Tuesday 24 April 2007

Ayacucho – centre of the Wari Empire and Sendero Luminoso

The first stop in our way up to Cusco was Ayacucho where we arrived in style, in only 9 hours, in our luxurious bus-bed.
Ayacucho is an old colonial Andean city famous for its numerous churches and monasteries, its pre-Columbian past as the centre of the Wari Empire, its part in the independence wars and its more recent contribution to the history of Peru, thanks to Sendero Luminoso (Shinning Path). Until the clampdown of Sendero Luminoso at the beginning of the 90s, Ayacucho’s area was isolated from the rest of the country, a situation that, to a certain extent continues today.
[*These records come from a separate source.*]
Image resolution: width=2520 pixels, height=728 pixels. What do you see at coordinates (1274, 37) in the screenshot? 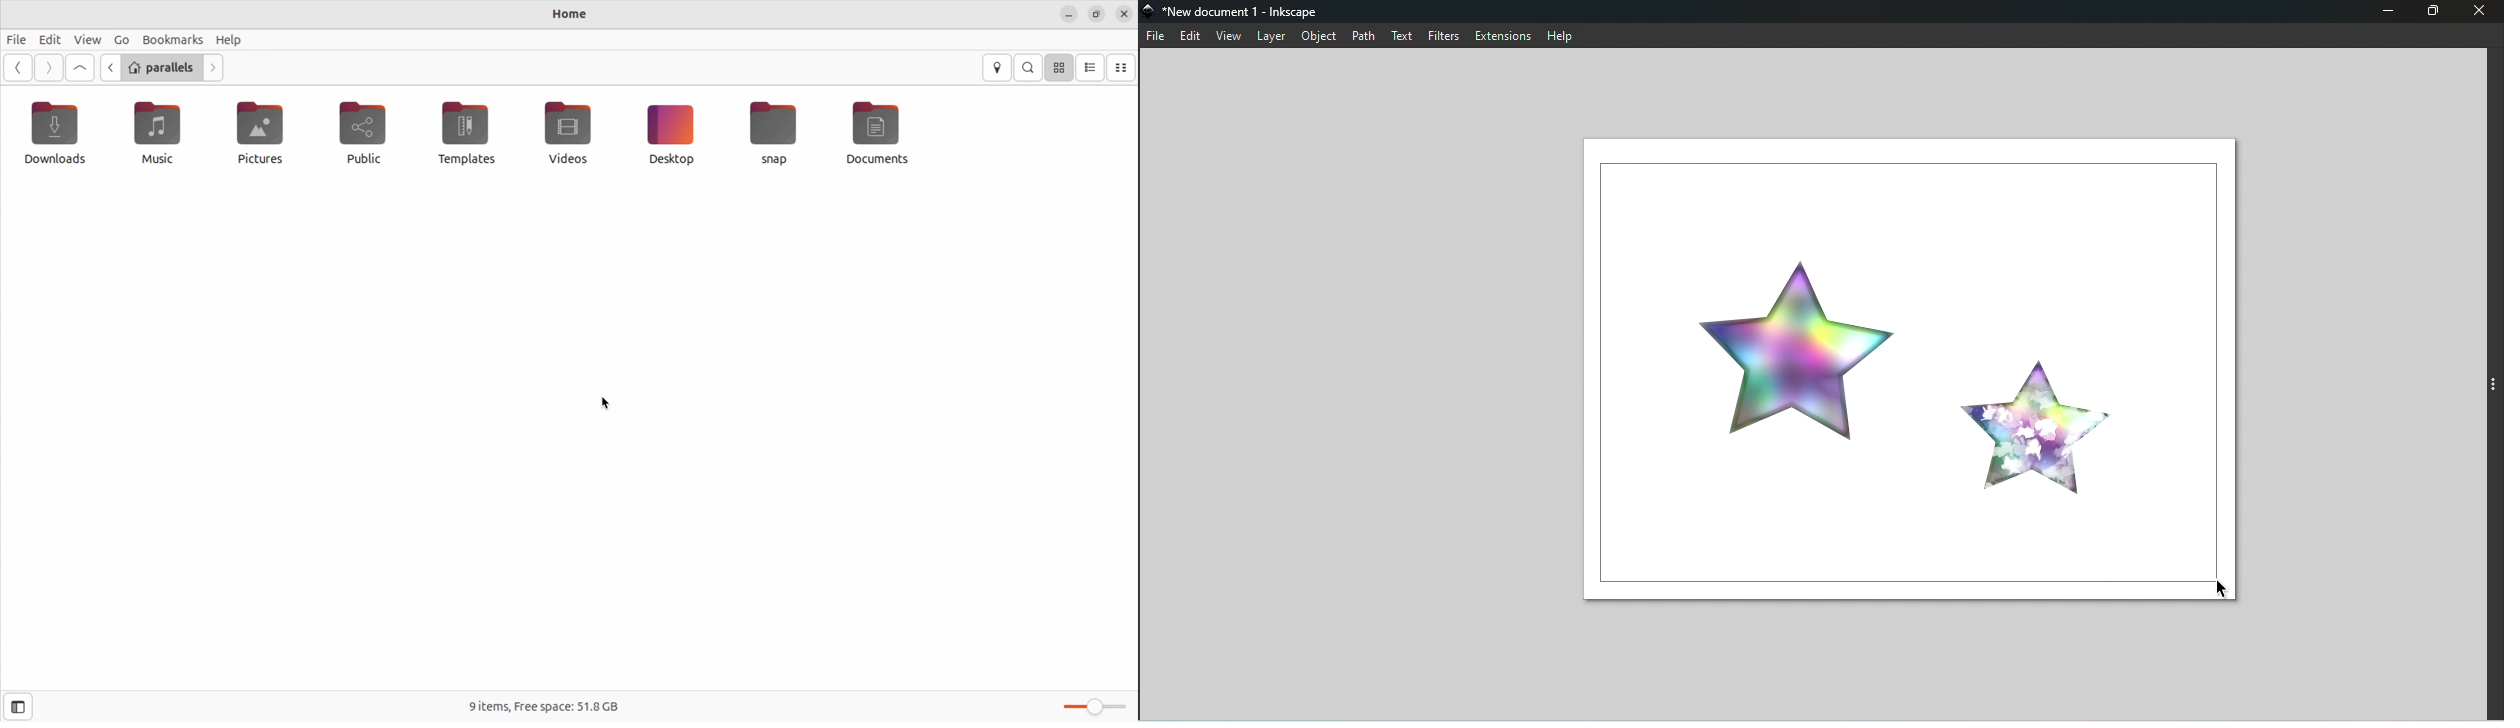
I see `Layer` at bounding box center [1274, 37].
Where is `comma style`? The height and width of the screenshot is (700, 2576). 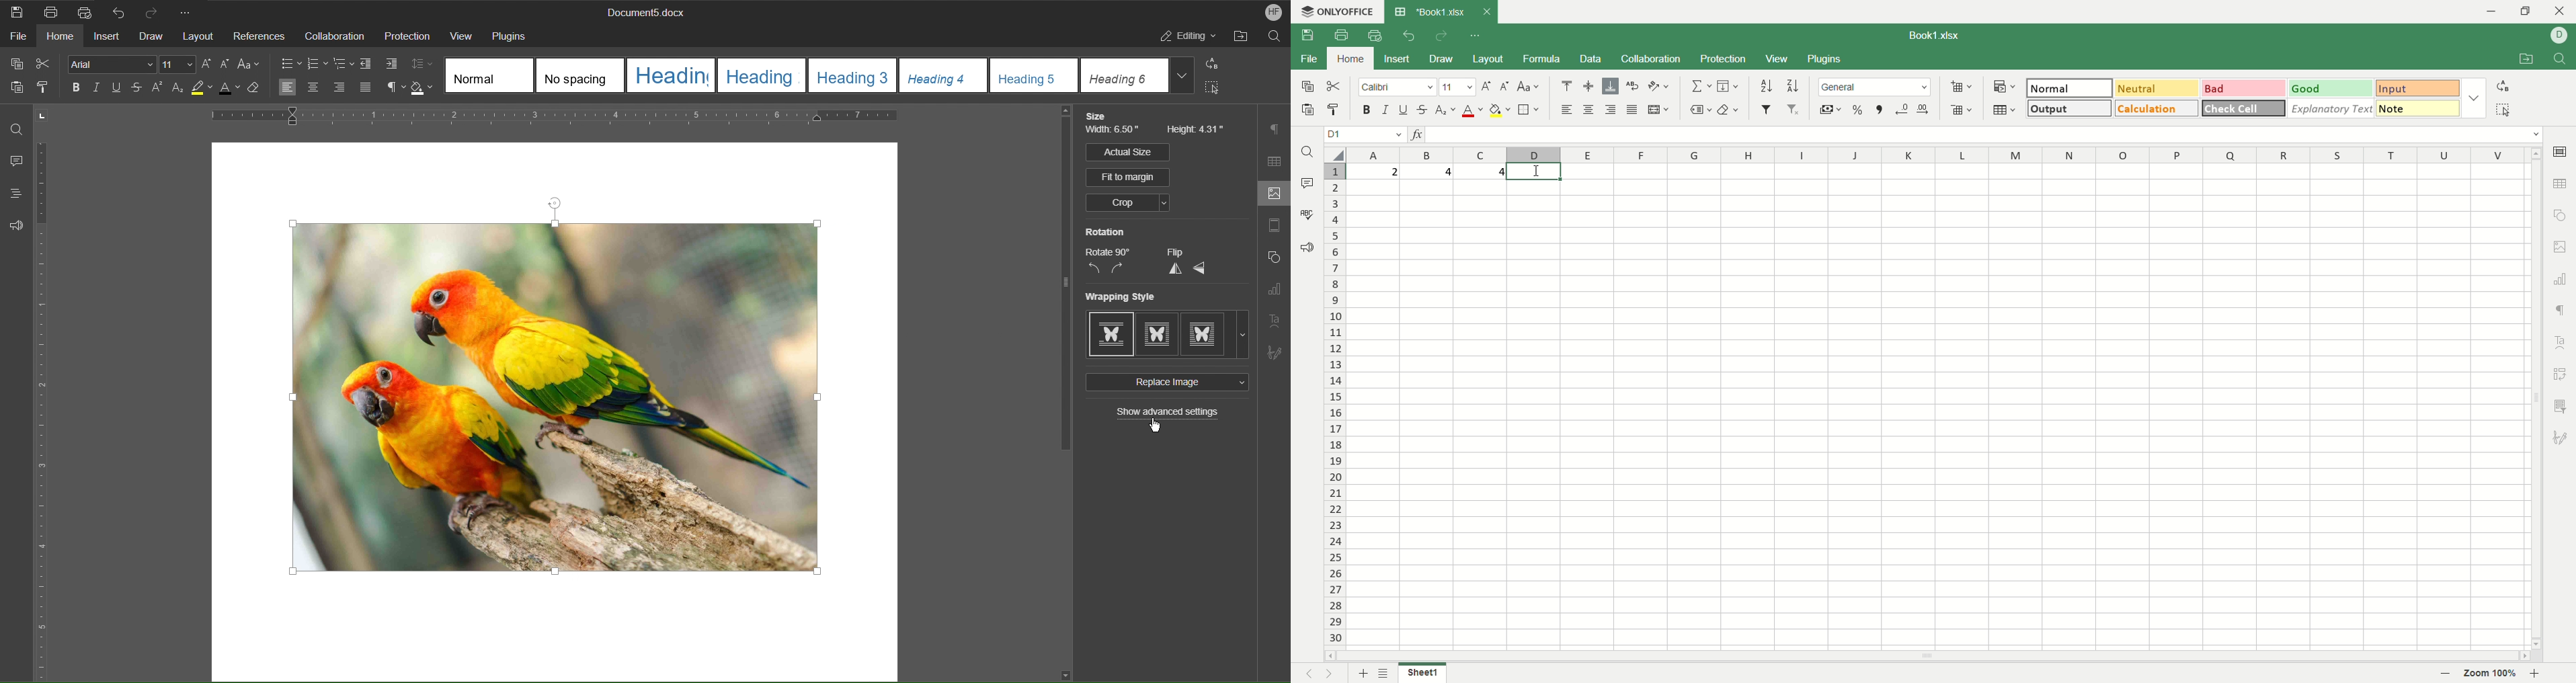 comma style is located at coordinates (1879, 108).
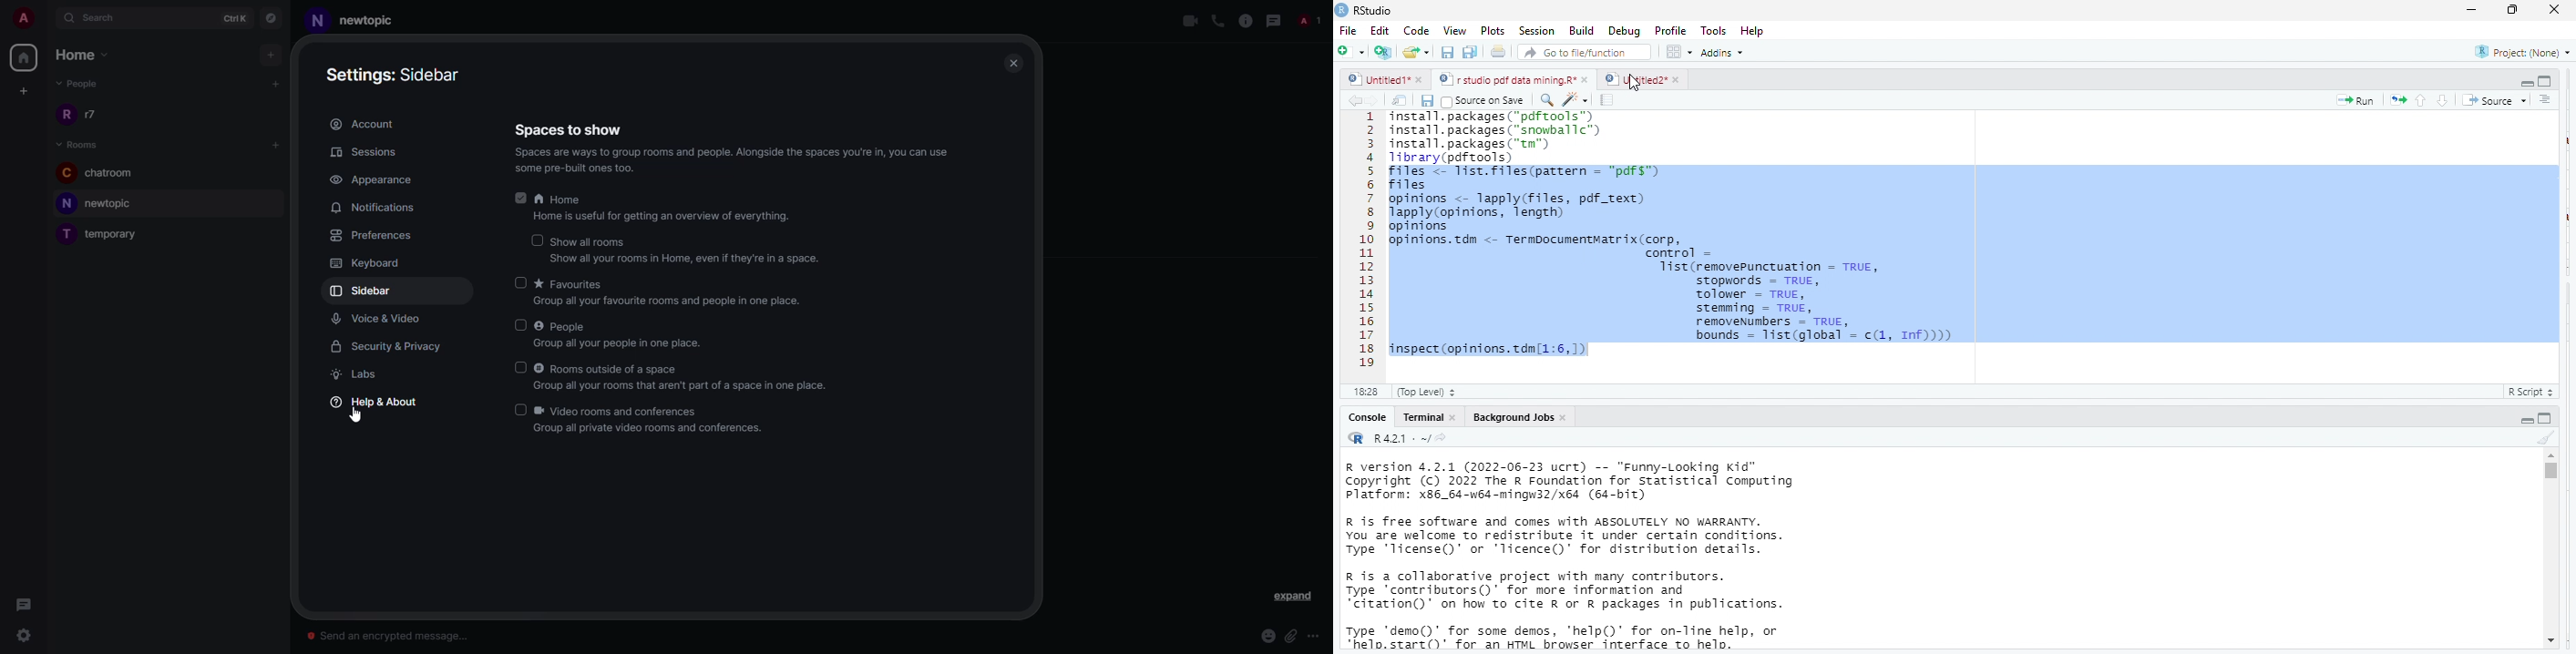 The image size is (2576, 672). Describe the element at coordinates (1676, 79) in the screenshot. I see `close` at that location.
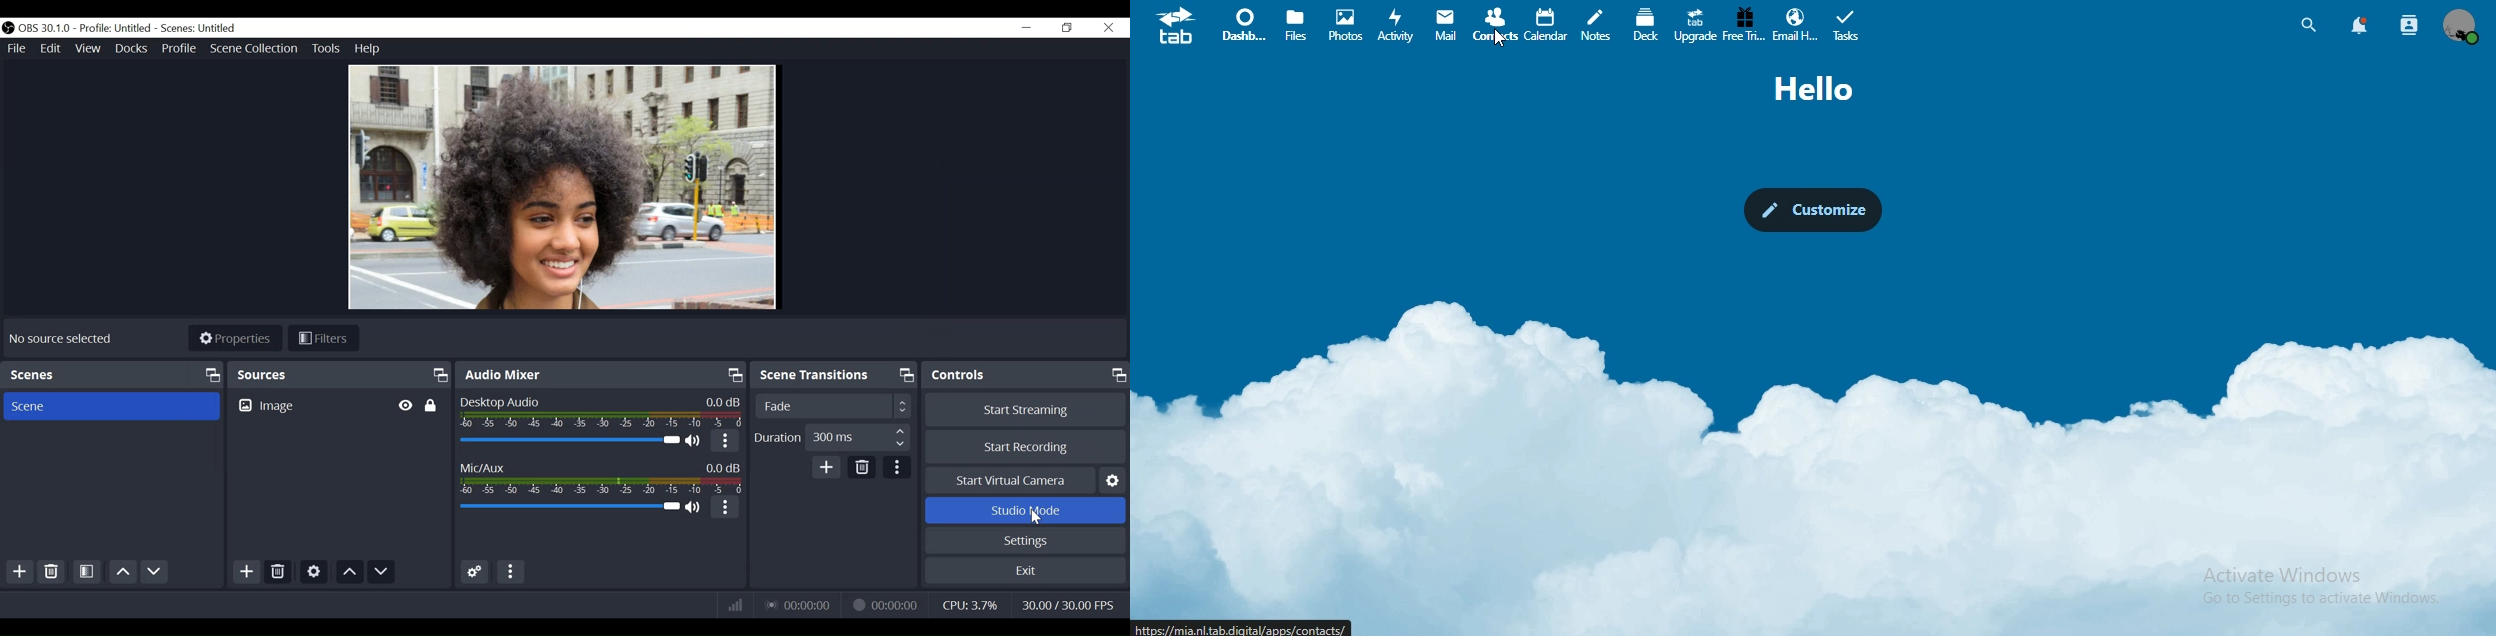 The height and width of the screenshot is (644, 2520). What do you see at coordinates (132, 49) in the screenshot?
I see `Docks` at bounding box center [132, 49].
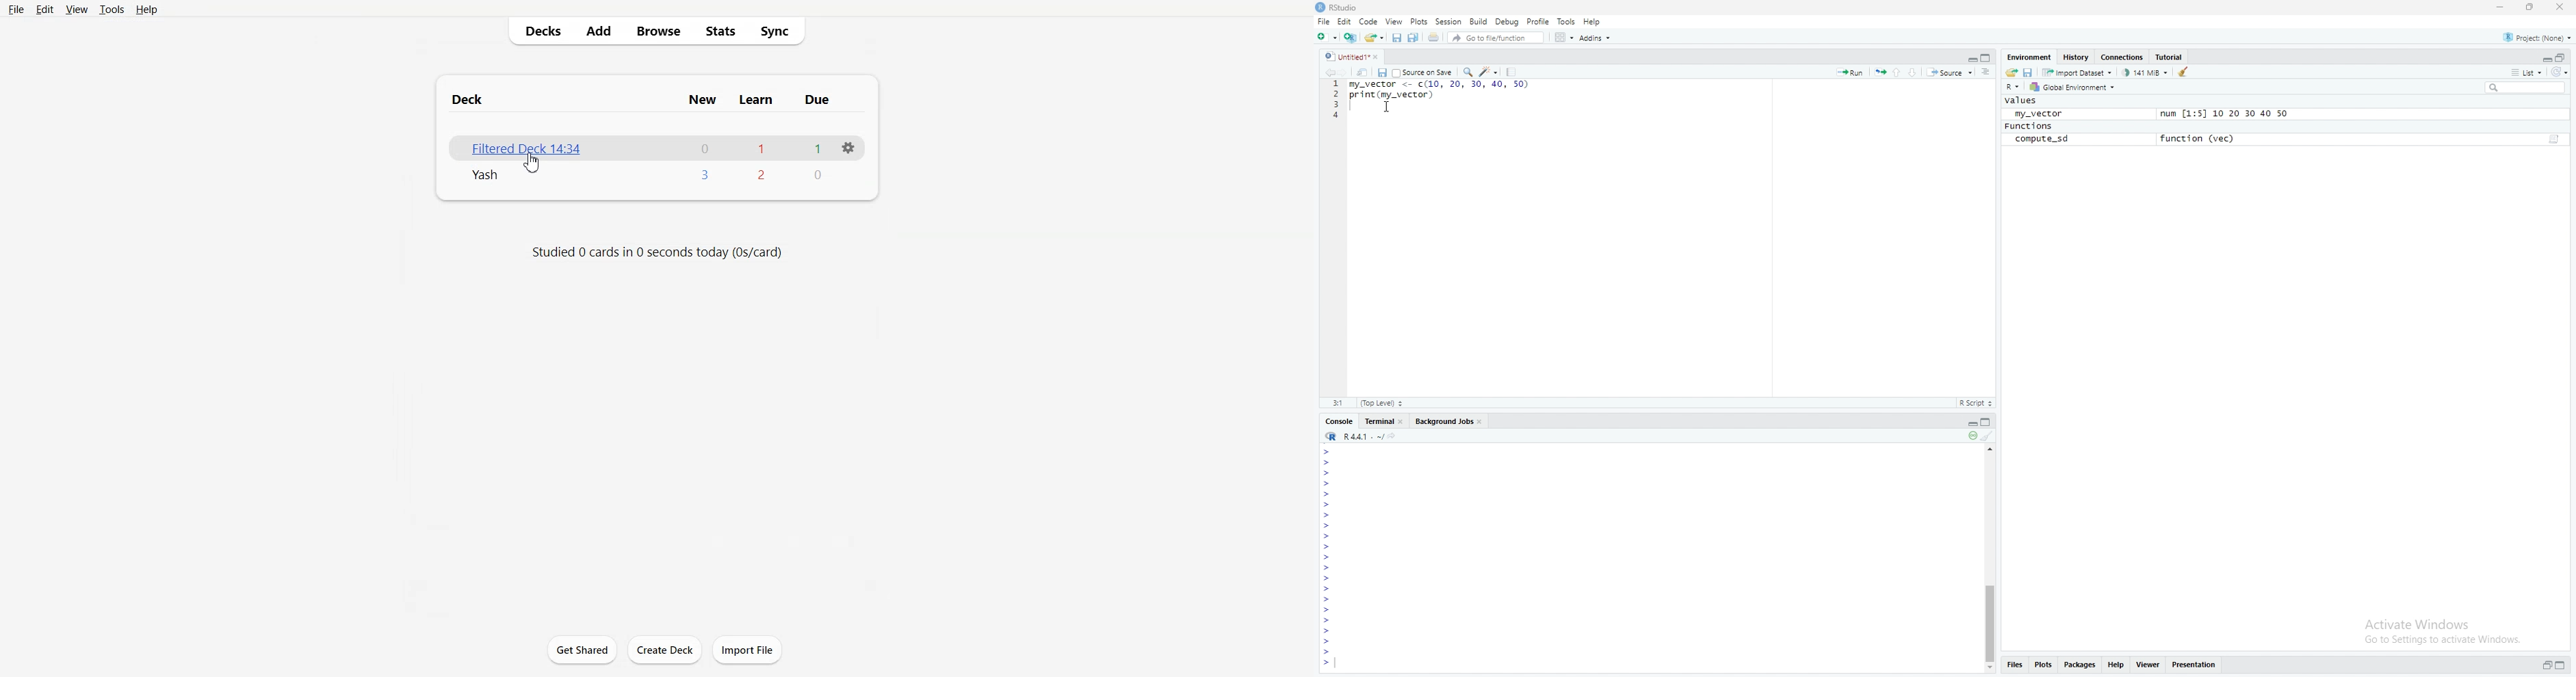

According to our simple calculations, Ayacucho, with an altitude of 2750m, still below Cusco, would serve us not only as a natural stop in the middle of our journey but would also help us to adapt to the altitude. Ayacucho ended up being rather unhelpful in both fronts. Ayacucho ended up being full of old cars and lorries, which produced hellish black fumes difficult to escape. As a result, we could not determine if our difficulties breathing were due to altitude or pollution. As a strategic point in the middle of our way to Cusco, Ayacucho ended up being even less helpful as we soon discovered that the road to Cusco are non-paved paths and that the distance that we covered from Lima to Ayacucho in 9 hours would take us another 22 hours!
Anyway, despite the black fumes and the long trip awaiting us, we managed to enjoy two days in the city and the surrounding areas, visiting the Wari ruins, the town of Quinua and the white obelisk commemorating the heroes of Ayacucho.